Task prompt: Return the records below verbatim, starting with the line that contains "will [x=661, y=386]." and going on through the line that contains "[x=392, y=647]".

* start Data supplied *

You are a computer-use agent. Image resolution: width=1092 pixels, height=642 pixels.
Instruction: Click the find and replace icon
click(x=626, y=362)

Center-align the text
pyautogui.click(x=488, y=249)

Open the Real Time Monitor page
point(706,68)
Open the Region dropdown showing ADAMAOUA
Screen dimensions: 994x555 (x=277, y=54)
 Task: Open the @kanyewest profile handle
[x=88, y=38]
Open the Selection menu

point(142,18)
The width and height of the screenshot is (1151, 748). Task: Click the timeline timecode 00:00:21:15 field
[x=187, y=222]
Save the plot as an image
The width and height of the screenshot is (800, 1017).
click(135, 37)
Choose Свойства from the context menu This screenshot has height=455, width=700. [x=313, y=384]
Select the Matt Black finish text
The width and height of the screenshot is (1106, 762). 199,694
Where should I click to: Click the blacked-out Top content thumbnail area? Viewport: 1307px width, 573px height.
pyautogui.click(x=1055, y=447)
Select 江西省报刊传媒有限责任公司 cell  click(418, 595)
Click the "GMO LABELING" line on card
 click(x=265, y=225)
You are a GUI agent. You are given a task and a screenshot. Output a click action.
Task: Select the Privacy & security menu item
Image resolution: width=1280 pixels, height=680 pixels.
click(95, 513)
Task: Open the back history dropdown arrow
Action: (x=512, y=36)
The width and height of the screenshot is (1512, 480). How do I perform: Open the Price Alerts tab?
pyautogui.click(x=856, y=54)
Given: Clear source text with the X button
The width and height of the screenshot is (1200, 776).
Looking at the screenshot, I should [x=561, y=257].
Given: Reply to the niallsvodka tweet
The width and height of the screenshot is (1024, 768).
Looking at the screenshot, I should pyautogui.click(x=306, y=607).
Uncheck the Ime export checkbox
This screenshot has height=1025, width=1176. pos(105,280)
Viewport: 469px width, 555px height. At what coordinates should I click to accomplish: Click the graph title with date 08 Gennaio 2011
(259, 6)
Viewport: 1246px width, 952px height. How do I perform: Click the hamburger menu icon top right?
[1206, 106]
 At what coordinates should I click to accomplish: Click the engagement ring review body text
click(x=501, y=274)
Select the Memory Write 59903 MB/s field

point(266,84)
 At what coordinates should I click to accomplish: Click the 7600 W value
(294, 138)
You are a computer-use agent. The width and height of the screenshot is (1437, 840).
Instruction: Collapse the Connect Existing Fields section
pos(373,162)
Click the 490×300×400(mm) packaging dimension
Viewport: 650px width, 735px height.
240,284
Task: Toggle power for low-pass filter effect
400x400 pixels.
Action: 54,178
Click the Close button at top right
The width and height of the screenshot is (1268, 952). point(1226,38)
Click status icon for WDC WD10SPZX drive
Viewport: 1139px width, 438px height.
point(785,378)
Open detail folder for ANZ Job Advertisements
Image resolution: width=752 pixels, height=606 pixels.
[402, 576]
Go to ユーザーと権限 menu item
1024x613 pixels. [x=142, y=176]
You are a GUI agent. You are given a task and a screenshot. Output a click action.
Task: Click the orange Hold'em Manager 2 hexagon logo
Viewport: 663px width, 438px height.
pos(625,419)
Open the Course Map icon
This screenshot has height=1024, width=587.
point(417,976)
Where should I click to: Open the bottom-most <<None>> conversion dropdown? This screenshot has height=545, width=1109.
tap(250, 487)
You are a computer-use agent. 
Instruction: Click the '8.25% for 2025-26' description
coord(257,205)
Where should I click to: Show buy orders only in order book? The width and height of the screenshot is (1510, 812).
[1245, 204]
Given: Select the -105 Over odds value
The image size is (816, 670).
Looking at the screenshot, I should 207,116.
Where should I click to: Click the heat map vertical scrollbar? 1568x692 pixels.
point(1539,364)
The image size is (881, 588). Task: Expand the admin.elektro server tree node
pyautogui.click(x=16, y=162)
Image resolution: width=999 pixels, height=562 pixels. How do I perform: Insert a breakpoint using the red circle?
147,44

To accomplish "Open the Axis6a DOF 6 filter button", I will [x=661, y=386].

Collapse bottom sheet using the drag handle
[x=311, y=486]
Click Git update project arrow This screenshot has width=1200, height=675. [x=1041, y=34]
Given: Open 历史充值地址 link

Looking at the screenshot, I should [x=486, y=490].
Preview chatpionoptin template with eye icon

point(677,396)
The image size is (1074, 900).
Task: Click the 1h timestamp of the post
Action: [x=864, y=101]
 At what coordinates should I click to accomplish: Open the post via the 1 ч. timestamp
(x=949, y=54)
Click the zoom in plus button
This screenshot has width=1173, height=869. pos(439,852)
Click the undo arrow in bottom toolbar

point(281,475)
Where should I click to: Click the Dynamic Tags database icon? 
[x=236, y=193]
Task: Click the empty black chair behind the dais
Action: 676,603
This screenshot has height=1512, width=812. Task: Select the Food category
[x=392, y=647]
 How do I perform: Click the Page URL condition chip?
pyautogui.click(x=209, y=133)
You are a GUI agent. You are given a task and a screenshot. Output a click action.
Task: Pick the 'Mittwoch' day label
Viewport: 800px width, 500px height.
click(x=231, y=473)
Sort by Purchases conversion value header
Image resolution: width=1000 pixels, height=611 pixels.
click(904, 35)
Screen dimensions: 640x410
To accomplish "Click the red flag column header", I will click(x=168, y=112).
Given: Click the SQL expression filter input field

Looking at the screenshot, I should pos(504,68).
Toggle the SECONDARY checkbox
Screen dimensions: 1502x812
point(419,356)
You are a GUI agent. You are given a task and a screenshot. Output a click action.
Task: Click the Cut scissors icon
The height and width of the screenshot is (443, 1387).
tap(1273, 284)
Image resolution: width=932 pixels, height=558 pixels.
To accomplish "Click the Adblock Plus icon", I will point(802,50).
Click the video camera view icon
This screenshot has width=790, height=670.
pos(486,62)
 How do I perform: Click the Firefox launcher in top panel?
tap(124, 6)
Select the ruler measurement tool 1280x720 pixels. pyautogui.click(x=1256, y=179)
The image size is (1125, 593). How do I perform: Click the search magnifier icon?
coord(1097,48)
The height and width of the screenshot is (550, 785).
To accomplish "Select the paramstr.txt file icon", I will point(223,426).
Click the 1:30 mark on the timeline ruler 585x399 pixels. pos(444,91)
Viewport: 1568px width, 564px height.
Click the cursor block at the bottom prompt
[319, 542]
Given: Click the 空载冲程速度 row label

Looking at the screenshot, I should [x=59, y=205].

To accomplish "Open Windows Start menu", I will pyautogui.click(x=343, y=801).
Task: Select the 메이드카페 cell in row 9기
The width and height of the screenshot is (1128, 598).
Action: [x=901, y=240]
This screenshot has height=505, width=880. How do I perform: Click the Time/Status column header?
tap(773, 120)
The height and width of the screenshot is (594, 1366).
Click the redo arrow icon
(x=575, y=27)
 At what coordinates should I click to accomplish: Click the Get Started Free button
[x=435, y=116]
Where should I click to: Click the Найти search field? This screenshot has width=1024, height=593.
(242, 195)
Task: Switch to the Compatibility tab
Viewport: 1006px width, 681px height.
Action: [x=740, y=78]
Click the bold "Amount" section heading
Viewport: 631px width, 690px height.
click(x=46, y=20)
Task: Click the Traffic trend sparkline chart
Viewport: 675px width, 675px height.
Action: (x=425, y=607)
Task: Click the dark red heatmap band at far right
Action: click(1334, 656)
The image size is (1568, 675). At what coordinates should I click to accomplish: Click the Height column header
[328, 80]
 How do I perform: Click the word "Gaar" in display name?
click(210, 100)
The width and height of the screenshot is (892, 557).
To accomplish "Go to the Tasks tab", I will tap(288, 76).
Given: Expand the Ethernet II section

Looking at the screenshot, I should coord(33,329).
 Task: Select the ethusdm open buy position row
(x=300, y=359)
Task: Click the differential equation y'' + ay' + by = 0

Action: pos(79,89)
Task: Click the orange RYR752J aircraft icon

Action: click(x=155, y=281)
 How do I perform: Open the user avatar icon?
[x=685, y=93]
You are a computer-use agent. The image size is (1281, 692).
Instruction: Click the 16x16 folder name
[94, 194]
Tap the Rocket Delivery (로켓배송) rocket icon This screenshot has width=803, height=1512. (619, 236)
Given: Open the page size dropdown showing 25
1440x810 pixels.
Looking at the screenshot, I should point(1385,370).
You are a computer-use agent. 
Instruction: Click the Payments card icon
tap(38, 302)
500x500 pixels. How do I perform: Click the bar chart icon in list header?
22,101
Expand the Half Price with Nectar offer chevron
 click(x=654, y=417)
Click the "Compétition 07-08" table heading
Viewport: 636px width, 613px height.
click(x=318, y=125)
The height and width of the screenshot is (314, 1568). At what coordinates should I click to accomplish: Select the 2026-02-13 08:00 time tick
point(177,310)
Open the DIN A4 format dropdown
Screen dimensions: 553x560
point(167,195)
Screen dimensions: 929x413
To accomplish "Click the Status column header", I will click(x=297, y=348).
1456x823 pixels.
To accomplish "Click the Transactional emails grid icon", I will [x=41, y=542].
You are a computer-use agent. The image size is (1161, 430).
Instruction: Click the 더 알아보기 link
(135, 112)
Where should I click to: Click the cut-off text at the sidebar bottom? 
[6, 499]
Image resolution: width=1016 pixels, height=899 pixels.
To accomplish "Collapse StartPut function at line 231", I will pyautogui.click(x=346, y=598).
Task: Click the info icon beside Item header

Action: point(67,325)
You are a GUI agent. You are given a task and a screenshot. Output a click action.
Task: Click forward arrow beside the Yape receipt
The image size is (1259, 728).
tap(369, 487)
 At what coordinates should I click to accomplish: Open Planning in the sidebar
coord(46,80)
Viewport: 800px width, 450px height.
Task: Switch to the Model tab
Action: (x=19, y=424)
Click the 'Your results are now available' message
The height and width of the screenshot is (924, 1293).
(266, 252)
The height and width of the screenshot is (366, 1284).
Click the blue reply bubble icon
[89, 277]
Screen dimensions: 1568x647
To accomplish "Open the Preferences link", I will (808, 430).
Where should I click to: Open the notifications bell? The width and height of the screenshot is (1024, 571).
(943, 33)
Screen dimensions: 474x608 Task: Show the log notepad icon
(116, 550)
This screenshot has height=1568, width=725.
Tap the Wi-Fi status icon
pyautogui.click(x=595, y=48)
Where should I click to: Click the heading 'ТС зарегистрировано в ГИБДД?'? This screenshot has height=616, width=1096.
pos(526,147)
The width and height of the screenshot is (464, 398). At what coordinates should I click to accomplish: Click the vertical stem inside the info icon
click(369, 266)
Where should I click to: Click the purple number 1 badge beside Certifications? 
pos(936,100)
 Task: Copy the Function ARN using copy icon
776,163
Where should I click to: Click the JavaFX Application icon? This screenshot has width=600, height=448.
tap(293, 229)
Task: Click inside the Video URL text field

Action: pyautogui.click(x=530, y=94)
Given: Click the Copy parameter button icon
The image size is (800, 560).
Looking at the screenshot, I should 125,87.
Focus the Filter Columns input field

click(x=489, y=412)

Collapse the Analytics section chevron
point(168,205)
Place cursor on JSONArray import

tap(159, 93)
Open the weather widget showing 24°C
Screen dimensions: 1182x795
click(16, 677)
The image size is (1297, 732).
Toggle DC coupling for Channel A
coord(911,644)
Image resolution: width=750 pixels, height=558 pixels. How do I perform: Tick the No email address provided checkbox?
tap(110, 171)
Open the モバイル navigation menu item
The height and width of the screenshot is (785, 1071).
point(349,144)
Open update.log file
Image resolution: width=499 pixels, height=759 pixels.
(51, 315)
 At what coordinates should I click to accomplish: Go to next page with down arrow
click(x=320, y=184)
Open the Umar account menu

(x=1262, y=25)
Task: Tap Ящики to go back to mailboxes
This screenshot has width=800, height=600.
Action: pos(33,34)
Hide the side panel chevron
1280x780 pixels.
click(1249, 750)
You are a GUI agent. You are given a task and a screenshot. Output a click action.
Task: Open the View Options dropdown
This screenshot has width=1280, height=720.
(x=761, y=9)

* end Data supplied *

Solution for this exercise:
To accomplish "Open the Axis6a DOF 6 filter button", I will [x=661, y=386].

Collapse bottom sheet using the drag handle
[x=311, y=486]
Click Git update project arrow This screenshot has width=1200, height=675. [x=1041, y=34]
Given: Open 历史充值地址 link

Looking at the screenshot, I should [x=486, y=490].
Preview chatpionoptin template with eye icon

point(677,396)
The image size is (1074, 900).
Task: Click the 1h timestamp of the post
Action: [x=864, y=101]
 At what coordinates should I click to accomplish: Open the post via the 1 ч. timestamp
(x=949, y=54)
Click the zoom in plus button
This screenshot has width=1173, height=869. pos(439,852)
Click the undo arrow in bottom toolbar

point(281,475)
Where should I click to: Click the Dynamic Tags database icon? 
[x=236, y=193]
Task: Click the empty black chair behind the dais
Action: 676,603
This screenshot has height=1512, width=812. Task: Select the Food category
[x=392, y=647]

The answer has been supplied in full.